[aa_subtitle_display]Disciplining employees and correcting bad behavior isn’t fun, but it is necessary to maintain productivity, corporate culture, safety, and a company’s reputation. Dealing with problem employees can be easier when there is a disciplinary policy to follow and progressive discipline programs give employees a chance to understand and change their behavior. Employees can get verbal warnings of the issue and explain their side of the situation before moving on to a written warning that will include a plan for moving forward. This gives the employee the opportunity to change and to clear up any misunderstandings before more serious disciplinary steps like suspension and termination. While it sounds like a great way to work through issues in the workplace, there are both positive and negative parts of such a program.
There are a lot of good things about progressive discipline. As mentioned above, it gives employees the chance to change their behavior. It provides an opportunity for coaching and mentoring so that an employee can grow and improve. Working with employees and giving them chances to change problem behavior will improve employee retention. This is important for a couple of reasons. First, replacing an employee is costly: there is the expense of advertising the job, the time spent on searching, interviewing, and training, and the lost productivity during the search and training.

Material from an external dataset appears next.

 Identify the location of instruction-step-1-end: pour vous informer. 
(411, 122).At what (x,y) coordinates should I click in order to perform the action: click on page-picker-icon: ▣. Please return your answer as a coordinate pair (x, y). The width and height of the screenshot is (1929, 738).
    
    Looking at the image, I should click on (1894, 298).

Secondly, employee morale tends to go down when there is high turnover. Getting rid of a toxic employee may be just as important for morale, but having employees know that they won’t lose their jobs for minor infractions will also help to reduce stress.
There are negatives to progressive discipline, but many of them can be avoided with proper disclaimers in an employee handbook. Some employees may expect that the steps of a progressive discipline policy must be followed – this can make them believe that they cannot be fired for their first offence, no matter how serious. Certain offences, like theft or violence, are serious enough to merit termination without any extra chances given. It could make terminated employees believe that they have a wrongful termination lawsuit. The employee handbook should have disclaimers that employment is at-will and state that the policy will not always be followed. This also allows for flexibility in some situations where the next step in a progressive discipline policy may not fit well. Sometimes, it is best to repeat a step to give an employee another chance after a minor infraction. Without these disclaimers, such policies can seem inflexible and a poor fit in some situations. A drawback that can’t be minimized with a great employee handbook is that these policies can be time-consuming. It takes time to develop the policy, to train employees on it, and to complete and document each step. It can be overwhelming in a small business.
When you are creating your company’s employee handbook and discipline policy, it is important to weigh the pros and cons to make sure that the policy you choose fits your company, its culture, and its values. Consider working with a lawyer or a PEO (professional employer organization) to make sure that your company has a legally-sound policy that will protect both the company and employees.